┏━━

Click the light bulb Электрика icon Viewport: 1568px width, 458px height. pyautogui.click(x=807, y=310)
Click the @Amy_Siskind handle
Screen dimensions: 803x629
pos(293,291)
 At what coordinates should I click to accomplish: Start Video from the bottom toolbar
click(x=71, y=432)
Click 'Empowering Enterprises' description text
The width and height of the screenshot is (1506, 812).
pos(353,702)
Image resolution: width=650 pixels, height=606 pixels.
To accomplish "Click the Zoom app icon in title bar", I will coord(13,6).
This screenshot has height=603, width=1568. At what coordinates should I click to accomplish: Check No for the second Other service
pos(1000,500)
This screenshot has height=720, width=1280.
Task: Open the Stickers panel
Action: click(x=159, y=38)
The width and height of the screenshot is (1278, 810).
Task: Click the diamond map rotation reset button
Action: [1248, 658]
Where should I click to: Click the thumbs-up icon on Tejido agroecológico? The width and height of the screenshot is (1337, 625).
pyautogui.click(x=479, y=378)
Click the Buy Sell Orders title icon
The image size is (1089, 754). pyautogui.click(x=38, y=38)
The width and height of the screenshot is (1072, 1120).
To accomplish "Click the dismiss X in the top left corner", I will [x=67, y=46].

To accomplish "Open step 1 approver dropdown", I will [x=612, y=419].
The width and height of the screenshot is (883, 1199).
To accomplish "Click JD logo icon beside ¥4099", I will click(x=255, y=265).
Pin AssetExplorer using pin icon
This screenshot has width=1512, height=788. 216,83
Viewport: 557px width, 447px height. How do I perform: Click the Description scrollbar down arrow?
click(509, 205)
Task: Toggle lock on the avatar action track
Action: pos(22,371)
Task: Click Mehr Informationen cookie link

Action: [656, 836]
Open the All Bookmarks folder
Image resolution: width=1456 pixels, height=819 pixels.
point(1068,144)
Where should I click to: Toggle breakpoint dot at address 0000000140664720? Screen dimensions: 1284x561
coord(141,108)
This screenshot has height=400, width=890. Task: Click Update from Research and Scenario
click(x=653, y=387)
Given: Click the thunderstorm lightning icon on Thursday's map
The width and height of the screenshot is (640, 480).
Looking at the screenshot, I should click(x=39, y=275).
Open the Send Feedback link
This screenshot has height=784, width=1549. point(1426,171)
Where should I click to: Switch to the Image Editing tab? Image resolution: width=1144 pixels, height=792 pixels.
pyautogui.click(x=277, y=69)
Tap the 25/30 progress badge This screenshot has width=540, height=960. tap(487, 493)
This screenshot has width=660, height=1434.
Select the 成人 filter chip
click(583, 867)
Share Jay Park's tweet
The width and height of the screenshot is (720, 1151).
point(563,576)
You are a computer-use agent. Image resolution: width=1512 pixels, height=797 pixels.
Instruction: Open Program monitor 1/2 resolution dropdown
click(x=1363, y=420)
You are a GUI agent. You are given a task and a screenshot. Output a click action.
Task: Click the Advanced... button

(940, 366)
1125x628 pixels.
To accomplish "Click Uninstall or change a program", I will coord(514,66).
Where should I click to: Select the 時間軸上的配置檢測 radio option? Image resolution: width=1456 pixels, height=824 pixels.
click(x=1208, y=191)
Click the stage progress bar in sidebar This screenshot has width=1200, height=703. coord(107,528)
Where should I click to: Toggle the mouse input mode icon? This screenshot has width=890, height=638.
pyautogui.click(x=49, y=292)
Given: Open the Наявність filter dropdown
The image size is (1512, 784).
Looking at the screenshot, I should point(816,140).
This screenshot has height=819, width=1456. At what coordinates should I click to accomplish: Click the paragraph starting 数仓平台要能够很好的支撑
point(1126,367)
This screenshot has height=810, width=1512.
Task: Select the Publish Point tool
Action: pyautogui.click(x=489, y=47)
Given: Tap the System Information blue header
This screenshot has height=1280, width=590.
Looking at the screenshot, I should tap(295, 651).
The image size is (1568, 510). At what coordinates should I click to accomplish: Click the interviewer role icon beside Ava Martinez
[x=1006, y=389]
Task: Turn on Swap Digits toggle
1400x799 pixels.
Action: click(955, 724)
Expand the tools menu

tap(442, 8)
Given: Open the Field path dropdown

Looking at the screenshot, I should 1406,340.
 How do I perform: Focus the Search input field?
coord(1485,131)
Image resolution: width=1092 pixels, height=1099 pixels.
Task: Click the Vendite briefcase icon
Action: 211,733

┗━━

* **Challenge**
Work out how many lines of the records contain the string "dropdown", with case counting. Reply with the number alone.

* **The answer**
4